Just as the last stake president was finishing his comments, a thought came into my mind: “Elder Clayton, ask them this question: ‘Presidents, of the members in your stakes who pay a full tithing, pay a generous fast offering, magnify their callings in the Church, actually visit their families as home teachers or visiting teachers11 every month, hold family home evening, study the scriptures, and hold family prayer each day, how many have problems they cannot address on their own without the Church having to step in and solve their problems for them?’”
Responsive to the impression I had received, I asked the stake presidents that question.
They looked at me in surprised silence and then said, “Pues, ninguno,” meaning, “Well, no one.” They then told me that none of the members who did all of those things had problems they were incapable of resolving on their own. Why? Because they lived in the finest homes. Their faithful living provided them the strength, vision, and heavenly help they needed in the economic turmoil that surrounded them.
This doesn’t mean the righteous won’t become ill, suffer accidents, face business reversals, or confront many other difficulties in life. Mortality always brings challenges, but time after time I have seen that those who strive to obey the commandments are blessed to find their way forward with peace and hope. Those blessings are available to everyone.12
David declared, “Except the Lord build the house, they labour in vain that build it.”13 Wherever you live, whatever your house looks like, and whatever the composition of your family, you can help build the finest home for your family. The restored gospel of Jesus Christ provides the plans for that home. The Savior is the perfect engineer, builder, and interior designer. His project is the perfection and eternal joy of our souls. With His loving help, your soul can be all He wants it to be and you can be the finest version of yourself, prepared to establish and live in a finest home.

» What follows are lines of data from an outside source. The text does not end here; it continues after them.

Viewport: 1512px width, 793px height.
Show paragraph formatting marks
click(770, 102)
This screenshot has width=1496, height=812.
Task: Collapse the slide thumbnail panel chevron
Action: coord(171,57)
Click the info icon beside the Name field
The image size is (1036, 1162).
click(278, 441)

I gratefully testify that the God and Father of us all lives. His Son, the Lord Jesus Christ, is the Savior and Redeemer of all mankind. They love us perfectly. The Church of Jesus Christ of Latter-day Saints is the Lord’s kingdom on earth. Living prophets and apostles guide it today. The Book of Mormon is true. The restored gospel of Jesus Christ is the perfect blueprint for establishing finest homes. In the name of Jesus Christ, amen.